TEGUCIGALPA, (Reuters) – Honduran police discovered a Mexican-run cocaine lab yesterday, the first ever found in the Central American country, in a sign Colombian-dominated production of the drug is moving north.
Police found the lab — a crude shack with a metal roof — in a mountainous area around 100 miles (175 km) north of the capital Tegucigalpa. An electricity generator, barrels of chemicals, filters, scales, and tools to process cocaine were all found at the site but no one was arrested.
“The townspeople in the region say a helicopter would land here operated by guys with Mexican accents. This is not a Colombian lab, it has to be a Mexican lab,” Security Minister Oscar Alvarez told Reuters.
Colombia has long been the world’s top producer of cocaine, but powerful Mexican cartels now largely control the trafficking of the drug north to the United States.
Central America is a strategic smuggling corridor and is increasingly a staging ground for Mexican drug gangs.
But the lab would be one of the first signs Mexicans are manufacturing cocaine themselves.

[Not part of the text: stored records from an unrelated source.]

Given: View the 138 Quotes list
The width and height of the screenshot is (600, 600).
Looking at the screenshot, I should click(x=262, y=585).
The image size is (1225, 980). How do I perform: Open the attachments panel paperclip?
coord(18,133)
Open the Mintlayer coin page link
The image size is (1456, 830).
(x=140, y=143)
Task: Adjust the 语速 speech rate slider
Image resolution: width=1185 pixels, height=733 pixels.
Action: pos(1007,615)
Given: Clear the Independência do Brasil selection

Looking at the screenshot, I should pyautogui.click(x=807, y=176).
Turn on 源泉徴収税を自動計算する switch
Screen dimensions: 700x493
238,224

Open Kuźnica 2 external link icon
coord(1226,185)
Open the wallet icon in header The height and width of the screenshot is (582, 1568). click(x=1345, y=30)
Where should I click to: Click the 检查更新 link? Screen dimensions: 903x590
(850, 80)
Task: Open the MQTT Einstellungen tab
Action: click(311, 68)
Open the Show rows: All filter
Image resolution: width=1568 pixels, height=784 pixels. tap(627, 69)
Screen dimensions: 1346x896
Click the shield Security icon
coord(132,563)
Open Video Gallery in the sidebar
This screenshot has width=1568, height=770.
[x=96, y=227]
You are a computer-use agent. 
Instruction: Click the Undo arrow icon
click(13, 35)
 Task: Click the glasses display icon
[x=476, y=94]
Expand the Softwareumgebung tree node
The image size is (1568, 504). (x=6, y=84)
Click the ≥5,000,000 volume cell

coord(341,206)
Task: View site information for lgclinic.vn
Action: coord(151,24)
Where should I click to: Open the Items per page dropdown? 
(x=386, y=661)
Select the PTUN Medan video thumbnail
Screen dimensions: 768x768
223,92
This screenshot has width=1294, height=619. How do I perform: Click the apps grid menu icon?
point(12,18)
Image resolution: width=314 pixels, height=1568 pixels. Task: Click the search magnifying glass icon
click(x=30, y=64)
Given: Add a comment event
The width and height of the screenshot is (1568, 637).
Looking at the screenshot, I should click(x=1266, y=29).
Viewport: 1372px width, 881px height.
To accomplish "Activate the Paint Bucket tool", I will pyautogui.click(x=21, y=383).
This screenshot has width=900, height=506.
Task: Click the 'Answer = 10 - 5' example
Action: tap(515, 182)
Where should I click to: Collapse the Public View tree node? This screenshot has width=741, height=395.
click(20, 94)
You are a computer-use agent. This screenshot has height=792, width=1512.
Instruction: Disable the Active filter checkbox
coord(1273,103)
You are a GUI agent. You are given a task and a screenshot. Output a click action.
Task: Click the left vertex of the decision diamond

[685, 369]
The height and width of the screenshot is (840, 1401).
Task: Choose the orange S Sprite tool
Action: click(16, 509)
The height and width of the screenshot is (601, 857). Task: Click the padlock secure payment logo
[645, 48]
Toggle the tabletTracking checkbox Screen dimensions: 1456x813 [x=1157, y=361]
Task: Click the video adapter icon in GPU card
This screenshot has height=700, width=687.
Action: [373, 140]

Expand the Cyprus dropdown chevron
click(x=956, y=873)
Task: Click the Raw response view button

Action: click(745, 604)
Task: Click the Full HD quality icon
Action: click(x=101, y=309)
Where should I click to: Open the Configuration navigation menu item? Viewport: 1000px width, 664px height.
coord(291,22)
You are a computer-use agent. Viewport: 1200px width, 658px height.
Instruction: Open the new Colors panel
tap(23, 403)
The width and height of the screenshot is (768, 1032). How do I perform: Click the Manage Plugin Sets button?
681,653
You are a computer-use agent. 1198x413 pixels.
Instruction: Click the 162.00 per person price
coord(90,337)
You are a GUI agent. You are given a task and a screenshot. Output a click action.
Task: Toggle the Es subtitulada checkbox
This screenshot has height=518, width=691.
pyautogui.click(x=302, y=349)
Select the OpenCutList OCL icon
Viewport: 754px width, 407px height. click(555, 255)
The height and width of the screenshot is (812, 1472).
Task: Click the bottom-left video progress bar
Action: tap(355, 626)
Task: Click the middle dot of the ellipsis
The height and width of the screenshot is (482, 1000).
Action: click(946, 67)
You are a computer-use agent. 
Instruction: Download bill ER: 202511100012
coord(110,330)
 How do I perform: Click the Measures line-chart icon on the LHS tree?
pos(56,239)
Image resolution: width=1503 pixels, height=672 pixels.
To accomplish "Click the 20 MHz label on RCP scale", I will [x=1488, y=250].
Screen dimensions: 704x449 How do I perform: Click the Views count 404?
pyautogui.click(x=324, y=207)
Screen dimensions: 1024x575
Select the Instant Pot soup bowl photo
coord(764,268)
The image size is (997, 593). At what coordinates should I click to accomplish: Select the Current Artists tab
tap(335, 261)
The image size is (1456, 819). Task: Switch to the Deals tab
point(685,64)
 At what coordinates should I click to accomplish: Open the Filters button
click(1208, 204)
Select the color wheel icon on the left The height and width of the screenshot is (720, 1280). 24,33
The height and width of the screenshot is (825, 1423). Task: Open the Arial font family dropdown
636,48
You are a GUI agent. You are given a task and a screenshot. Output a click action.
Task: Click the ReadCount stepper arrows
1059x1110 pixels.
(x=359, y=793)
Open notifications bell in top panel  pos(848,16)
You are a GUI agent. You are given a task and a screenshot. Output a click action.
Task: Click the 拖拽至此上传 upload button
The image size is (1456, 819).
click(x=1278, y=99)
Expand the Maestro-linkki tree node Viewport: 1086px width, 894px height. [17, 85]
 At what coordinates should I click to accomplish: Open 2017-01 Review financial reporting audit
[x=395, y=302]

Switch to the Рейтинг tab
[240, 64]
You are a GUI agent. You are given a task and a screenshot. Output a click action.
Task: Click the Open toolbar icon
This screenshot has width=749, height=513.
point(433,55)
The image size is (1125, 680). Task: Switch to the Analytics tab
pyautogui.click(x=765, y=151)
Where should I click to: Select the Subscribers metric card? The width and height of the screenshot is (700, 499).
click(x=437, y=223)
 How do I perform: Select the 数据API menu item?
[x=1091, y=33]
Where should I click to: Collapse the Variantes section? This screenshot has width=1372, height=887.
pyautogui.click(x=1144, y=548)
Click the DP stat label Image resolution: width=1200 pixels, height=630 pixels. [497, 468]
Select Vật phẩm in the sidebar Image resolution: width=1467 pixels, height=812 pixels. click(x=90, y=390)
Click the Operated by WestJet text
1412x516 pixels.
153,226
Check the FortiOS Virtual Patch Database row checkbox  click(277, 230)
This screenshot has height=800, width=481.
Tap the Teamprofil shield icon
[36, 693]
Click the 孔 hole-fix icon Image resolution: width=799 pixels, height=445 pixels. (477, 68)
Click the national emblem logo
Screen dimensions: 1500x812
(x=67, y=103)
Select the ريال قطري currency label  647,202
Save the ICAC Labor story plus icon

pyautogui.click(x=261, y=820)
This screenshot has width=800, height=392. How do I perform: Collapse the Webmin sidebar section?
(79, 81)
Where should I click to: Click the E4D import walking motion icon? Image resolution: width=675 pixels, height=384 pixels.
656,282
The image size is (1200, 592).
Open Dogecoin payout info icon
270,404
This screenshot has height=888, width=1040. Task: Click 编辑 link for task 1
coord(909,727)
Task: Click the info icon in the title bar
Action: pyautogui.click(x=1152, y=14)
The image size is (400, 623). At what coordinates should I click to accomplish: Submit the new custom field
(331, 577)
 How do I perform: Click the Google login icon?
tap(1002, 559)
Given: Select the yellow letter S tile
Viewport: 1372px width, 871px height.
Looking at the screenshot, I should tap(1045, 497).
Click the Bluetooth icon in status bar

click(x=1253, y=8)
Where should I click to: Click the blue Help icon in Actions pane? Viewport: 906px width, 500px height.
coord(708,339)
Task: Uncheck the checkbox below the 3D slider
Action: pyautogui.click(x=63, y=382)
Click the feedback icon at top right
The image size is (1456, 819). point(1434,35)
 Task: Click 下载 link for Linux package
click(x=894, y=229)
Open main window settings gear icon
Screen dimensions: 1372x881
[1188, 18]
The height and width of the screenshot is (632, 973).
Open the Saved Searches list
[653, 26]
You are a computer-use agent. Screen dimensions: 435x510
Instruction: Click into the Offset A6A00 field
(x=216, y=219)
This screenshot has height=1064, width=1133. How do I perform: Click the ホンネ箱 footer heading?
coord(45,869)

“What we have here is a top notch, Colombia-style, laboratory which is very worrying because it’s the first time we have found cocaine processing in Honduras,” Alvarez said.
Coca leaves, often grown in Peru, Bolivia and Colombia are first made into a paste and then turned into a powdered drug. Alvarez said Honduras is probably not growing coca plants but processing the paste smuggled from South America.
The growing presence of Mexican drug gangs in Central America is increasing violence in an already dangerous region overrun by youth street gangs and recovering from decades of civil war in the 1980s.